# Work instruction
Each record is to be reproduced verbatim.
==== Task material ====
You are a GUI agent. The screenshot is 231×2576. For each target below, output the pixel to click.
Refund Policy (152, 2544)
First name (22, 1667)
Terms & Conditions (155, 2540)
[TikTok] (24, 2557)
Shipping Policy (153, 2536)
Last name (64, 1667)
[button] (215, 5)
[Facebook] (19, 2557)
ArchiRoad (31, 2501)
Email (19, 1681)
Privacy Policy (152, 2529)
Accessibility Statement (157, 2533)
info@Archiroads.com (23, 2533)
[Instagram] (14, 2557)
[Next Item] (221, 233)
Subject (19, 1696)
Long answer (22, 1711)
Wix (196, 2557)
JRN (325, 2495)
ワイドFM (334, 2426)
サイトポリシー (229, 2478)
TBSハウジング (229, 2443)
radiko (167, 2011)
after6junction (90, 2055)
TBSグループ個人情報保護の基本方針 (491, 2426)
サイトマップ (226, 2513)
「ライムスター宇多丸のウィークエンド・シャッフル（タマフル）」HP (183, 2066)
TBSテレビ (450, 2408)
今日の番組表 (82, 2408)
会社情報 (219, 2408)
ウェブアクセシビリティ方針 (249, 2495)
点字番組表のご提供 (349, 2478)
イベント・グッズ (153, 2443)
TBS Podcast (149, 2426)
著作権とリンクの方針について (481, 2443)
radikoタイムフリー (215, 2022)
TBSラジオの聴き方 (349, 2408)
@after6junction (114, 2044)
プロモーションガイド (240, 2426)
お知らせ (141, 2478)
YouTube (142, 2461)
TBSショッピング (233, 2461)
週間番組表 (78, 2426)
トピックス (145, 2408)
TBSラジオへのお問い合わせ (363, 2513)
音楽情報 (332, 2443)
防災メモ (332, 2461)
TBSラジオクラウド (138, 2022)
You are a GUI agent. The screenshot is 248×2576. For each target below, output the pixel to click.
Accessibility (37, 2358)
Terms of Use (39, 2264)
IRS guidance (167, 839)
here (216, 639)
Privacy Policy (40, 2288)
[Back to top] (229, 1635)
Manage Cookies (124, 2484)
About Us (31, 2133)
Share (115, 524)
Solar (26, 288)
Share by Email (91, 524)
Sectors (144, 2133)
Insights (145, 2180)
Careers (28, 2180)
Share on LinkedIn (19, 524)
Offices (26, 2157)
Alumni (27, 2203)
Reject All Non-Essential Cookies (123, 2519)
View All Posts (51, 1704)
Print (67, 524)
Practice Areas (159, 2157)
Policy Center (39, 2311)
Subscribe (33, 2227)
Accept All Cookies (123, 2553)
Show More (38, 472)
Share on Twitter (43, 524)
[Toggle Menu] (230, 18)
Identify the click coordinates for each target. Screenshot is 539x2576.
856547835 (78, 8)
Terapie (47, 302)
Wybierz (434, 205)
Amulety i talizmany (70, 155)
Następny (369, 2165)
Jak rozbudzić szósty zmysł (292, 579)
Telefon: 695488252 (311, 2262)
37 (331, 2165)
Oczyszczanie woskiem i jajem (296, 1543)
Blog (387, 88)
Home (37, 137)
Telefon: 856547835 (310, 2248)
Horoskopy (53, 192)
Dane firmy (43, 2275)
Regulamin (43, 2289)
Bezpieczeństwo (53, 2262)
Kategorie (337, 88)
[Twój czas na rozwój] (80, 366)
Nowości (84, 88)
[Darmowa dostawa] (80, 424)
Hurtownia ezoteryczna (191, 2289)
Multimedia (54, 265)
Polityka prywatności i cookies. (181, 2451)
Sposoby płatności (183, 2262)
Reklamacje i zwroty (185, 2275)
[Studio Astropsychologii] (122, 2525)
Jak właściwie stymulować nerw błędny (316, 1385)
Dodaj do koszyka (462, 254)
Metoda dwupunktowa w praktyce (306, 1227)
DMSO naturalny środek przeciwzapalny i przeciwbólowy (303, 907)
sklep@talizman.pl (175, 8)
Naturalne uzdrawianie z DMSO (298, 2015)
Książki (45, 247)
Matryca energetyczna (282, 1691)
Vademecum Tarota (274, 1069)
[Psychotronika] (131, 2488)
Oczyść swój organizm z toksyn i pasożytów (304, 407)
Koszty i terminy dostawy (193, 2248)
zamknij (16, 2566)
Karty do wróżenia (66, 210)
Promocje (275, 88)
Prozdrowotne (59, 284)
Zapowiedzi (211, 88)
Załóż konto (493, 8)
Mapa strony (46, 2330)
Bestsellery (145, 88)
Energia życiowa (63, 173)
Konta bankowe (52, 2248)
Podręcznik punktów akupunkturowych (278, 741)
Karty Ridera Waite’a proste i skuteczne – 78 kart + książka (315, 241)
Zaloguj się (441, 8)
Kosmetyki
====
# Task output
You are a GUI agent. The screenshot is 231×2576. For each target below, output the pixel to click.
Refund Policy (152, 2544)
First name (22, 1667)
Terms & Conditions (155, 2540)
[TikTok] (24, 2557)
Shipping Policy (153, 2536)
Last name (64, 1667)
[button] (215, 5)
[Facebook] (19, 2557)
ArchiRoad (31, 2501)
Email (19, 1681)
Privacy Policy (152, 2529)
Accessibility Statement (157, 2533)
info@Archiroads.com (23, 2533)
[Instagram] (14, 2557)
[Next Item] (221, 233)
Subject (19, 1696)
Long answer (22, 1711)
Wix (196, 2557)
JRN (325, 2495)
ワイドFM (334, 2426)
サイトポリシー (229, 2478)
TBSハウジング (229, 2443)
radiko (167, 2011)
after6junction (90, 2055)
TBSグループ個人情報保護の基本方針 (491, 2426)
サイトマップ (226, 2513)
「ライムスター宇多丸のウィークエンド・シャッフル（タマフル）」HP (183, 2066)
TBSテレビ (450, 2408)
今日の番組表 (82, 2408)
会社情報 (219, 2408)
ウェブアクセシビリティ方針 (249, 2495)
点字番組表のご提供 (349, 2478)
イベント・グッズ (153, 2443)
TBS Podcast (149, 2426)
著作権とリンクの方針について (481, 2443)
radikoタイムフリー (215, 2022)
TBSラジオの聴き方 (349, 2408)
@after6junction (114, 2044)
プロモーションガイド (240, 2426)
お知らせ (141, 2478)
YouTube (142, 2461)
TBSショッピング (233, 2461)
週間番組表 (78, 2426)
トピックス (145, 2408)
TBSラジオへのお問い合わせ (363, 2513)
音楽情報 (332, 2443)
防災メモ (332, 2461)
TBSラジオクラウド (138, 2022)
You are a GUI agent. The screenshot is 248×2576. For each target below, output the pixel to click.
Accessibility (37, 2358)
Terms of Use (39, 2264)
IRS guidance (167, 839)
here (216, 639)
Privacy Policy (40, 2288)
[Back to top] (229, 1635)
Manage Cookies (124, 2484)
About Us (31, 2133)
Share (115, 524)
Solar (26, 288)
Share by Email (91, 524)
Sectors (144, 2133)
Insights (145, 2180)
Careers (28, 2180)
Share on LinkedIn (19, 524)
Offices (26, 2157)
Alumni (27, 2203)
Reject All Non-Essential Cookies (123, 2519)
View All Posts (51, 1704)
Print (67, 524)
Practice Areas (159, 2157)
Policy Center (39, 2311)
Subscribe (33, 2227)
Accept All Cookies (123, 2553)
Show More (38, 472)
Share on Twitter (43, 524)
[Toggle Menu] (230, 18)
Identify the click coordinates for each target. Screenshot is 539x2576.
856547835 (78, 8)
Terapie (47, 302)
Wybierz (434, 205)
Amulety i talizmany (70, 155)
Następny (369, 2165)
Jak rozbudzić szósty zmysł (292, 579)
Telefon: 695488252 (311, 2262)
37 (331, 2165)
Oczyszczanie woskiem i jajem (296, 1543)
Blog (387, 88)
Home (37, 137)
Telefon: 856547835 (310, 2248)
Horoskopy (53, 192)
Dane firmy (43, 2275)
Regulamin (43, 2289)
Bezpieczeństwo (53, 2262)
Kategorie (337, 88)
[Twój czas na rozwój] (80, 366)
Nowości (84, 88)
[Darmowa dostawa] (80, 424)
Hurtownia ezoteryczna (191, 2289)
Multimedia (54, 265)
Polityka prywatności i cookies. (181, 2451)
Sposoby płatności (183, 2262)
Reklamacje i zwroty (185, 2275)
[Studio Astropsychologii] (122, 2525)
Jak właściwie stymulować nerw błędny (316, 1385)
Dodaj do koszyka (462, 254)
Metoda dwupunktowa w praktyce (306, 1227)
DMSO naturalny środek przeciwzapalny i przeciwbólowy (303, 907)
sklep@talizman.pl (175, 8)
Naturalne uzdrawianie z DMSO (298, 2015)
Książki (45, 247)
Matryca energetyczna (282, 1691)
Vademecum Tarota (274, 1069)
[Psychotronika] (131, 2488)
Oczyść swój organizm z toksyn i pasożytów (304, 407)
Koszty i terminy dostawy (193, 2248)
zamknij (16, 2566)
Karty do wróżenia (66, 210)
Promocje (275, 88)
Prozdrowotne (59, 284)
Zapowiedzi (211, 88)
Załóż konto (493, 8)
Mapa strony (46, 2330)
Bestsellery (145, 88)
Energia życiowa (63, 173)
Konta bankowe (52, 2248)
Podręcznik punktów akupunkturowych (278, 741)
Karty Ridera Waite’a proste i skuteczne – 78 kart + książka (315, 241)
Zaloguj się (441, 8)
Kosmetyki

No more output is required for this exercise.